Overall, the main background for the rebound since the end of April is the improvement of the epidemic and economic recovery. The biggest impact of this round of epidemic is on private enterprises and small and medium-sized enterprises. Therefore, these enterprises have also become the direction of intensive policy protection and support, and there are relatively strong expectations for improvement in the future. Li Zhetong said frankly to Hexun Finance that it can be said that small and medium-sized private technology enterprises, specialized special new , will be the core of the A-share market in the next 5-10 years. If the A-share market develops in a healthy way in the future along with the development of the national economy, then these companies must have contributed important forces, and their market performance will most likely be better. Investors can layout this part of the market opportunities through the CSI 1000 Index.

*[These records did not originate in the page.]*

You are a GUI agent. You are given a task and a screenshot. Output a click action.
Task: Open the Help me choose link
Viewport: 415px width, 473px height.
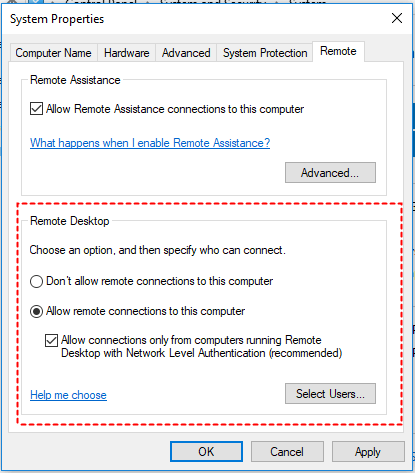(68, 395)
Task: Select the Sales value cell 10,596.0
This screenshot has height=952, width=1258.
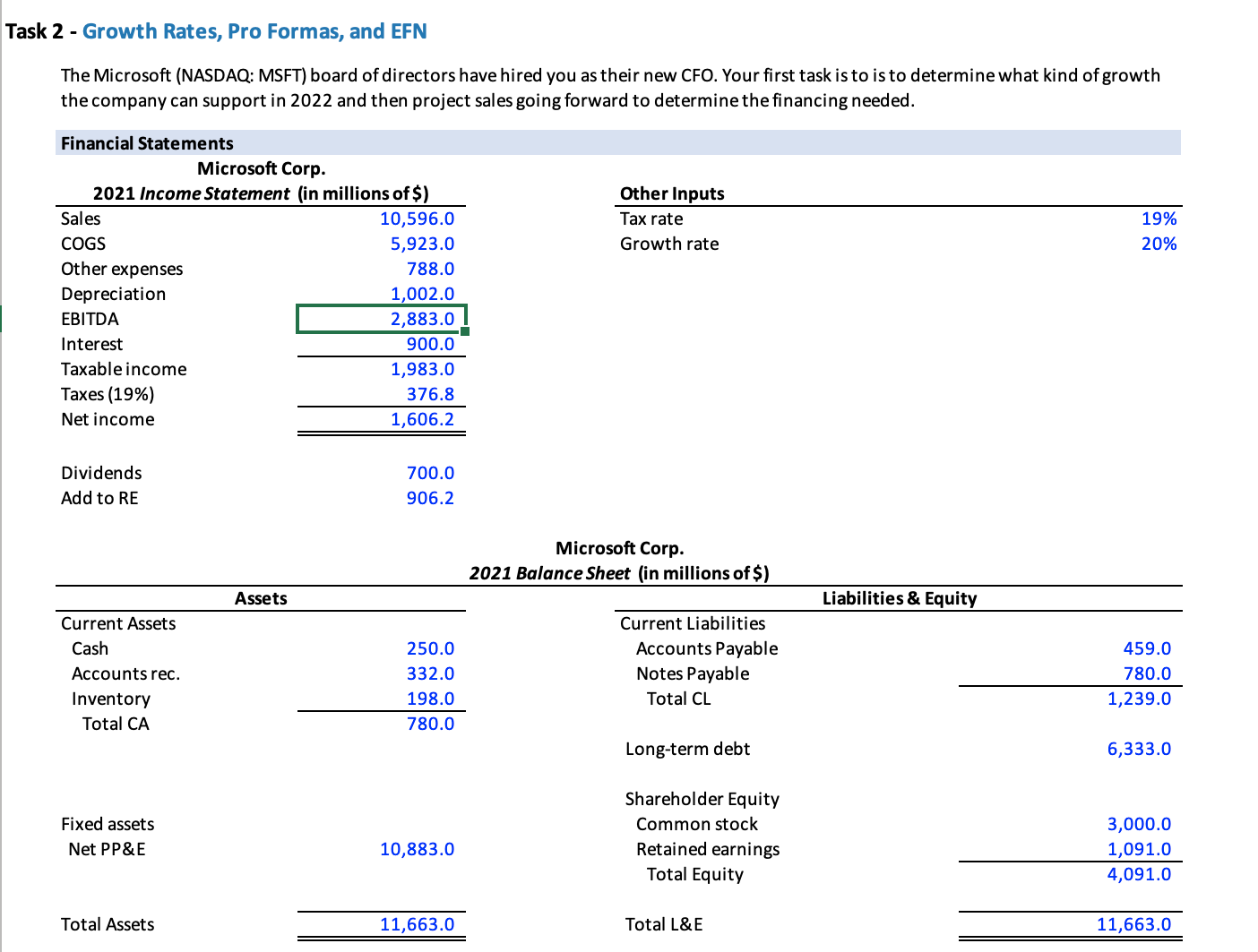Action: tap(418, 219)
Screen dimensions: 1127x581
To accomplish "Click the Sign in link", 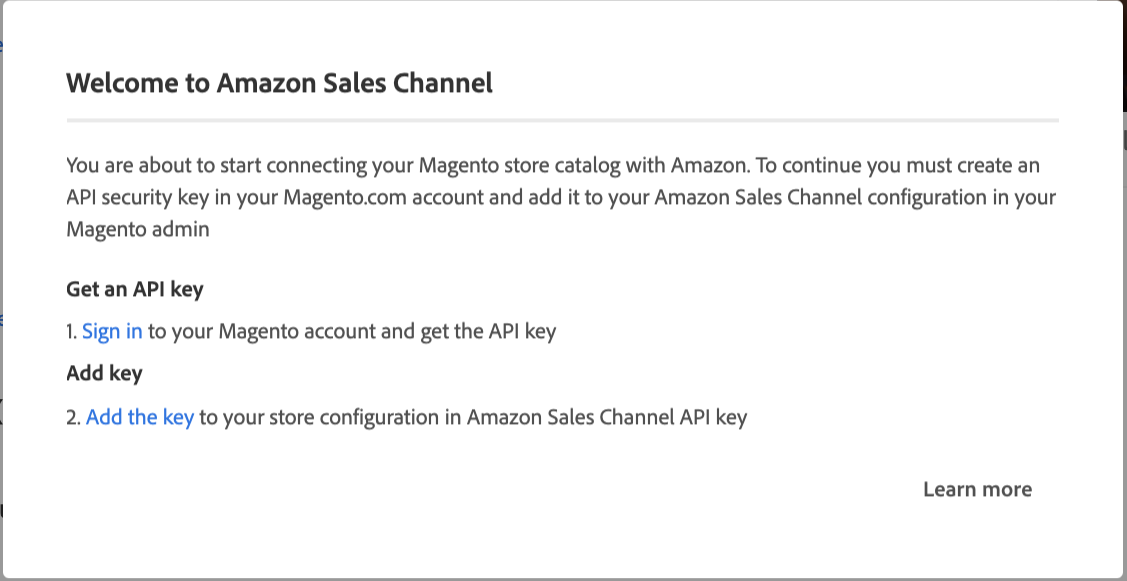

"Looking backward, we also believe that we have the foundation for such a long-term bull market. Therefore, we recommend choosing excellent small and mid-cap growth stocks from a fundamental perspective, and we also recommend that the impact of valuation should be properly considered. In terms of layout time , maybe when the mood is very optimistic, you need to wait a little. Due to the elasticity of small and medium-sized stocks, many stocks may reach the premium range within a few weeks, and following the trend may require higher buying costs. On the contrary, if you buy when the style suffers periodic setbacks, the certainty of returns may be greater," Xie Yi said.